Generative Adversarial Networks for Climate Change

Conclusion:

We observed that using “human-in-the-loop” in decision making, strategy evaluation, and benchmark fixing for climate change is crucial. Combining domain expertise, climate physics with AI has also been shown to reduce algorithmic bias. In general, it is important to remember that an algorithm’s ability to make powerful predictions is only as strong as the quality of the data fed to it and how well it fits the processing task.

The algorithms of deforestation, biodiversity, and cloud physics frequently feed off of each other’s actions. The output of one algorithm for climate change frequently influences the learning of another.

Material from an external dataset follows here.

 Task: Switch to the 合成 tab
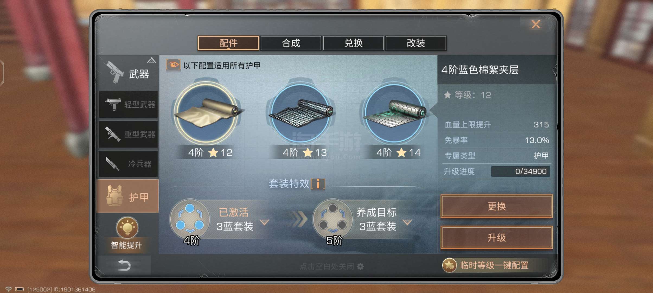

As we have seen with high-frequency weather model data, this interconnectedness can sometimes lead to erratic behavior in the models, which needs further tuning and adjustments.

For time-series data, we combined a feature selection–based extreme gradient boosting (XGBoost) model with a deep learning–based LSTM model. Making use of various datasets, we are able to build a machine learning model to predict the trends in long-term climate change. Reinforcement learning models are useful for biodiversity strategy analysis.

We observed that deep learning models learn to predict weather patterns as well as climate change patterns directly from observed data rather than incorporating explicit physical laws, and they can compute predictions faster than physics-based techniques.